We are moving back to California, where I grew up, and where Rob and I met. This is awesome for Rob, the job is on his bucket list of dream career opportunities and is the next step on his path. I am really proud of him. He's a hard worker and a smart man. He's a good engineer and a good manger. He's driven and focused and not afraid of conflict, while at the same time good at defusing it. He is able to lead his team and motivate them and keep things stable and moving forward. He is a huge asset to the company and I am so pleased for him and proud to be by his side in this journey.
We have always made his career our top commitment and been willing to move for advancement and opportunity. This move will be our hardest. We have the huge silver lining, no, gold lining of being close(r) to family. We will be a nice days drive from mom and dad and Dani and the grandkids and Sierra. We will be close enough to all my siblings to see them and to be together for important stuff. We will be really close to Anna. For this I am grateful.
At the same time it takes us away from Clayna and Abba and Nana and UB. That part is sad.
The desert. Well, it is what it is. I didn't hate it when I lived there before. I haven't missed it,
at all. It's not forever. ...hopefully.
We have enjoyed a real season of abundance here in beautiful Maryland. I can honestly say that each day I have marvelled and enjoyed the beauty of this land. The greens are sparkly and lush. The trees block your view from all else and lend a feeling of enchantment to an afternoon stroll or a drive to the store. The water is beautiful and so close. We have often just gone there to sit and to look and to enjoy. (Rob will miss the water, and the fishing).
Our home is beautiful and has served us well. We have enjoyed many meals with friends, firesides and ward gatherings, parties and visitors here. ( I hope it sells quickly.)
Our opportunities to serve have been many and rewarding. I love my calling as stake young women's president. It's been a joyful time for me. I have learned a lot and have been so blessed to work with amazing, talented, stalwart men and women. The Lord has work for us where ever we go. That's the good news.
Girl scouting has been a great, unexpected, wonderful service opportunity too. Grace has benefited so much from her 4 years of scouting and I have enjoyed very much my year as a troop leader. It's gone well and it's been a lot of fun.
I love my little job. I certainly don't mind being a full time stay at home mom though and consider that one of the biggest blessings of my life. I am ever grateful that Rob provides for us and that I can stay home and be chauffeur, laundress, cook, sounding board, party planner, TV watcher :) bon bon eater, etc. Giving tours is fun and I am happy I had this short time to do it.
The schools here have been amazing for the kids. The schools there are not as good. They will have to be motivated and disciplined to get a good education.
STEM for Ethan and Grace have been a wonderful fit. Culinary and theater and just the level of excellence have been great for Hannah.

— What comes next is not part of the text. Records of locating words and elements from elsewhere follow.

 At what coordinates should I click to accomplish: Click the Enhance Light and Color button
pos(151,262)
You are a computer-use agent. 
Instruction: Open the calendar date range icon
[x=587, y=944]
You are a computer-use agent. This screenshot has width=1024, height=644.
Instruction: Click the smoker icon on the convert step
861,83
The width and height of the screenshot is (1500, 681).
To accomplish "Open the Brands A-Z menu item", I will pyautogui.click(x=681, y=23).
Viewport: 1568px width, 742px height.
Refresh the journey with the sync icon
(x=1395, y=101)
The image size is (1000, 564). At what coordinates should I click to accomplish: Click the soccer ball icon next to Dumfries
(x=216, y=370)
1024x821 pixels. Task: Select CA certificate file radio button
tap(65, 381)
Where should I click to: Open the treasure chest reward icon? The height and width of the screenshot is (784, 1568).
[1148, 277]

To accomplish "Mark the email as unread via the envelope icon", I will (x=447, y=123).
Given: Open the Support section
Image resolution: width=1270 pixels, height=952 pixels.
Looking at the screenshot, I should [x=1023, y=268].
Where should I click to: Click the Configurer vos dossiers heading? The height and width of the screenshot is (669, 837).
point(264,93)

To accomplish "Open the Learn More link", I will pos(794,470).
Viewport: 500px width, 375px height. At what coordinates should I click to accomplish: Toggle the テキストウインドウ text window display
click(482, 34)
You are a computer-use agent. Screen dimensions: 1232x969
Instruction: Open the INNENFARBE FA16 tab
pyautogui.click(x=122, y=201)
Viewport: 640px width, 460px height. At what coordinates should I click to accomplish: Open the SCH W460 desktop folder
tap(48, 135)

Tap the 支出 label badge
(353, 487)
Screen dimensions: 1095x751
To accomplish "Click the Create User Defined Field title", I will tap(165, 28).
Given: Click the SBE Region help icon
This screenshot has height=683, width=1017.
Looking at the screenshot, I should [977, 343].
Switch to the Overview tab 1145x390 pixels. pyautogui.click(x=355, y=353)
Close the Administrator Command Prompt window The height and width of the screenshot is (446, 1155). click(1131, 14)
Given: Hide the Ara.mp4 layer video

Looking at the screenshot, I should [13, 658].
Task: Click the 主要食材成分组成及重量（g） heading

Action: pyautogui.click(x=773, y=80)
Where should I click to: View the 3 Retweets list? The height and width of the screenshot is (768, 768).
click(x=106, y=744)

We have such wonderful, dear friends. That is the hard part of any move. Leaving people you love. Leaving TX was very hard. Leaving here will be very hard. We have been blessed.
I love the east coast. I love the history and we have enjoyed seeing a lot of places that have resonated with me. Seeing where our country started and being in a place where lives were lived and lost for freedom's cause is moving. We love our nations capital. We have enjoyed the cities and the diversity here. We have enjoyed the south and it's hospitality and mentality of friendliness. It's all been very very good.
We have been changed for good and will always treasure this time.
So now we gird up our loins and fresh courage take and move forward. There were A LOT of tears as we told the children (Hannah) and a lot of sad feelings and a sense of loss but the future is full of promise and opportunities and we look forward to serving and living and growing. Bloom where you are planted, go forward in faith, we can do hard things, joy in the journey and all that.
I feel the worst for our sweet Hannah. Right before your junior year is a terrible time to move. (We've lived that nightmare once before.) She is very involved in school and church and is giving up a lot. She is head of the prom committee for next year, and costume crew head for next year, and involved in many activities, and culinary, and seminary, and yw class president and and and. She's a busy, involved, teen with many leadership opportunities and many many wonderful friends. It will be a big, and hard change for her. She can do it and it'll be fine. Just hard.
So Rob leaves soon and we will sell the house and follow. Guess there is lots of work to do ahead.